ふとそんなことに気付いたルイは、教員室の中、窓際で煙草を吸っている女性の後ろ姿が見えたため、思い直してそちらへ入った。
「――あ?」
扉の開閉音に気付いて彼女が振り向くが、軽く手を上げて近づき、灰皿があるのを確認してから、煙草に火を点けた。
「おい」
「なんだ?」
「ここは喫煙所じゃねえよ」
「似たようなもんだろ」
「……お前がもう一人の編入生か。さっきのガキより、よっぽど怖ぇな」
「あんたは?」
「
「覚えておく。歩く喫煙所が誰かわからないと困るからな」
「言うねえ。――お前、軍人じゃないだろ」
「元軍人だと考課表には書いてなかったか?」
「当てにしろってか」
「少なくともうちの上官は、目の前にいるヤツから手に入れた情報が一番確実だと言ってたな。もっとも、手に入れられるなら、だが」
「へえ」
「詮索屋は嫌われるぜ? それにあんたは、教員だろ」
「まあな」
「資格も取ったんだから、大したもんだ。
「――」
「隠してもねえ情報を見せられて、驚くなよ……現場研修は足りてないみたいだな」
「そんなことまで調べたのか」
「赴任先の情報を集めるなんてのは、安全確保の一つだろうが。平和だの安全だの、そんなもんはまやかしだ。自分で作らなきゃ実現はしねえよ」
「なるほどねえ……」
「で、教員からの助言は?」
「あー、……フライングボードは買っとけ」
「授業で使うのか?」
「半ば遊びだが、一応な。距離を移動するのにも便利だぞ、あれは。うちの学生がやってる店があるから、顔を出しとけ」
「じゃあそうするか」
「ほかに質問は?」
「天来の酒の好み」
「本人から聞け……」
呆れたように言われたので、笑っておいた。
帰り道の途中に、その店舗はある。
敷地面積はそれほど広くなく、プレハブをそのまま使ったような店構えで、その奥に自宅があるような造りだ。しかも、自宅といっても十畳一間のような、小さなものだろう。庭先で商売をしたいので、プレハブを置いたのかもしれない。
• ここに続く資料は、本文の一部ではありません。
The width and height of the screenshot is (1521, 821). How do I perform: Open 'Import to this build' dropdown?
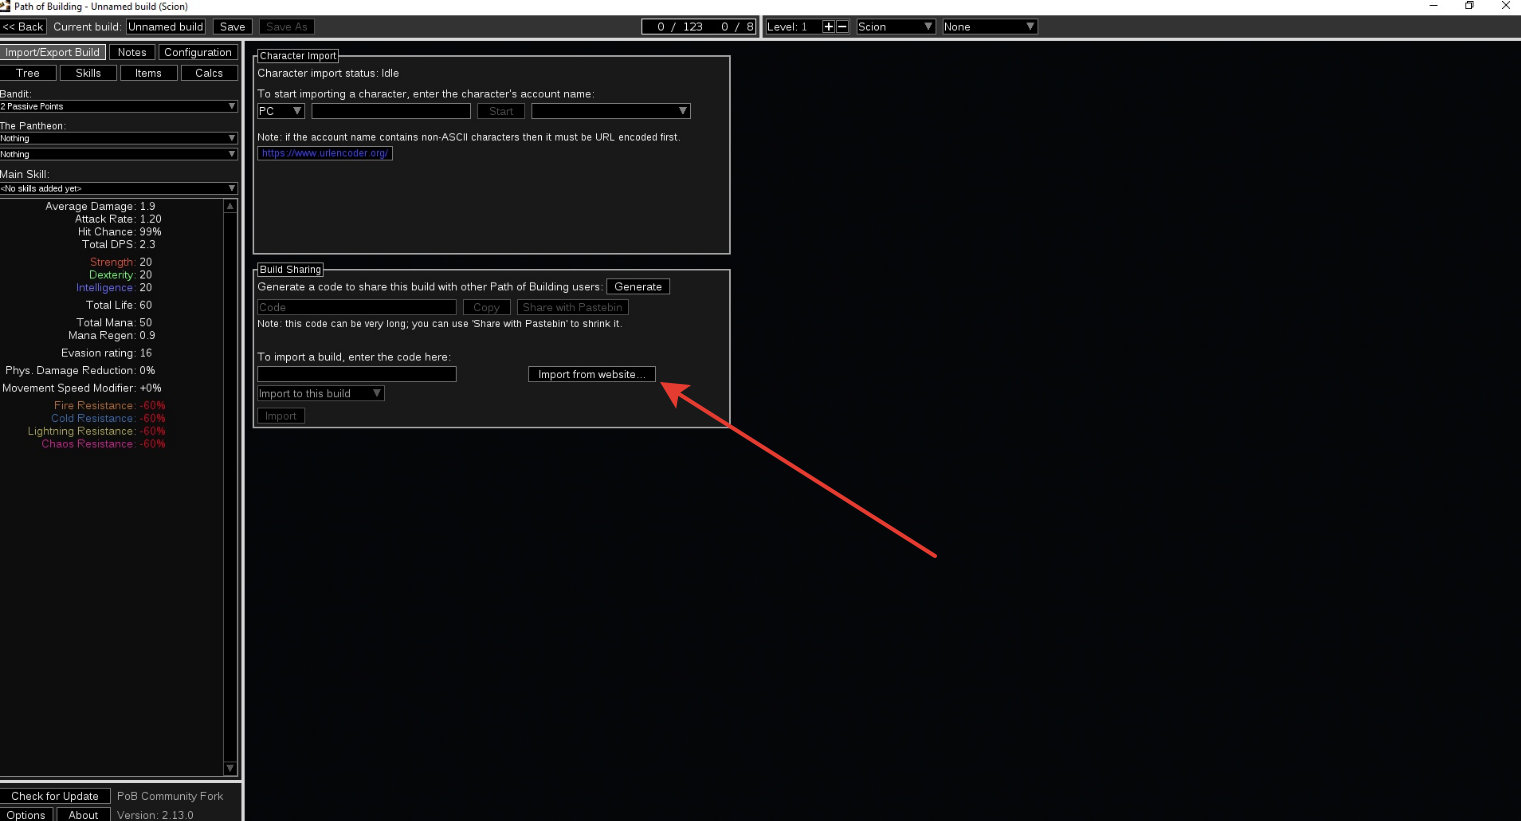(320, 394)
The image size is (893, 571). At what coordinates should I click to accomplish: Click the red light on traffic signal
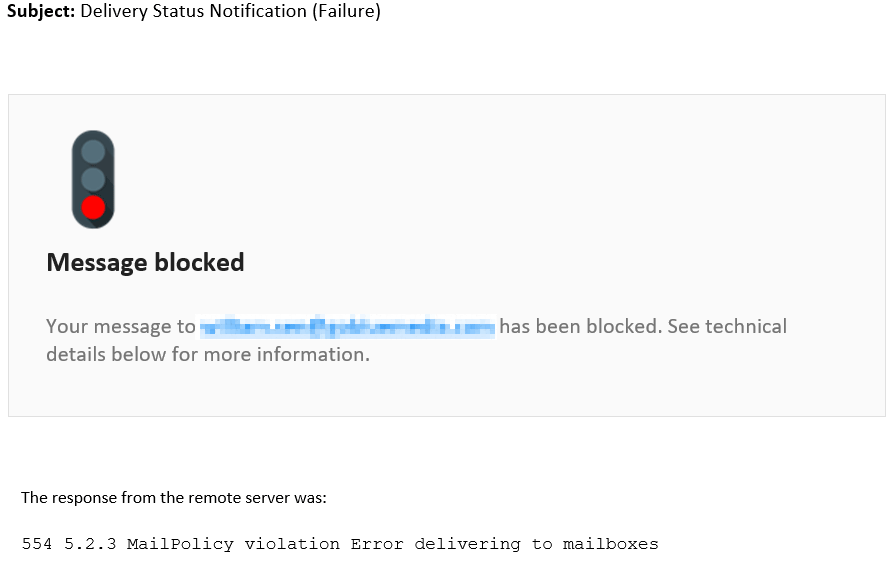[93, 207]
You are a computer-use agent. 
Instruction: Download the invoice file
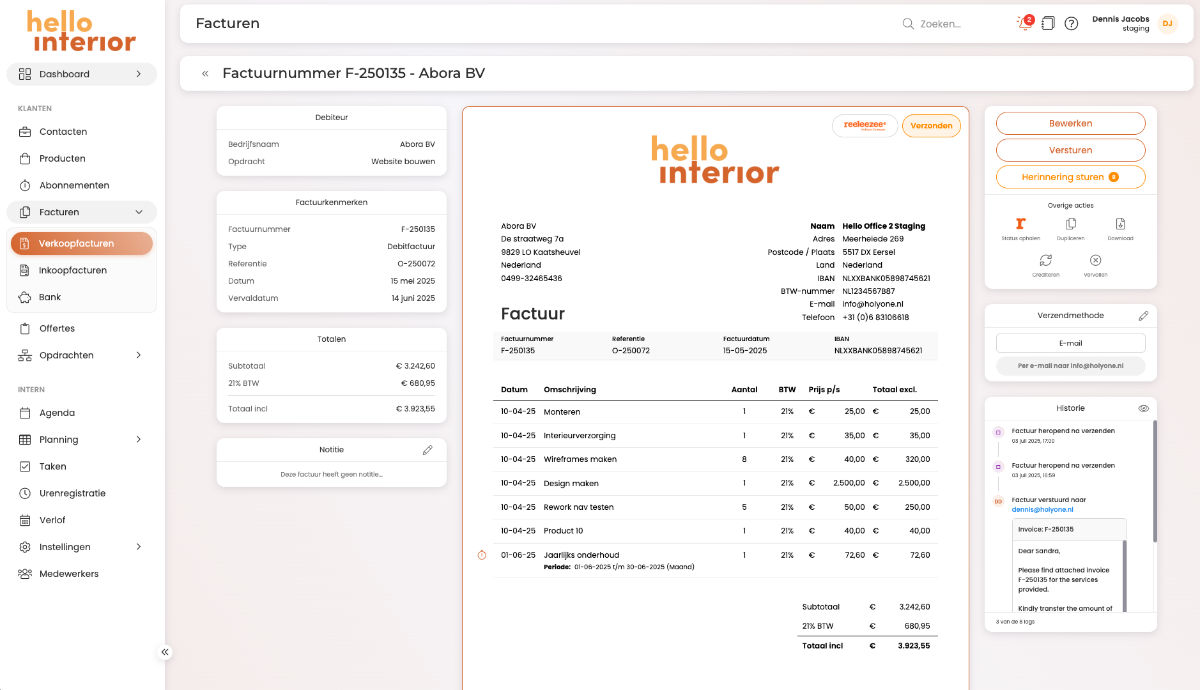click(1120, 224)
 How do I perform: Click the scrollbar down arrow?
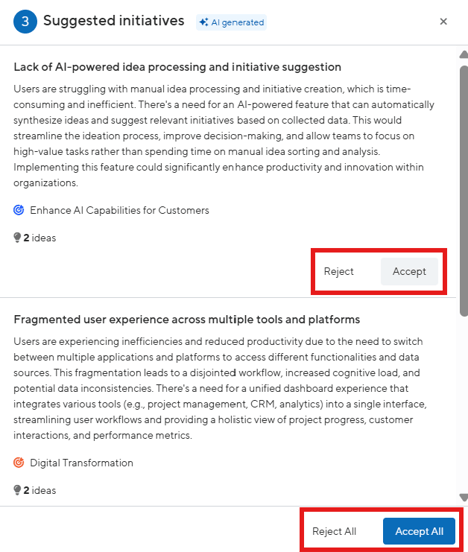pos(464,497)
いつもなら一服してから中に入る気分だったが、喫煙所でもなかったので中に入れば、所せましと商品が置いてある。ぱっと見れば、サーフボードが並んでいるように見えるが、これはフライングボードだ。
「あ、いらっしゃいませー」
「おう」
「む……貴様も来たのか」
店主はまだ、ルイよりも若いくらいの少女で、短い髪を二つの三つ編みにしている。着ているつなぎは汚れが目立っているくらいには、使い込んでいるらしい。カゴメと比較すると、だいぶ大小の差が出ていた。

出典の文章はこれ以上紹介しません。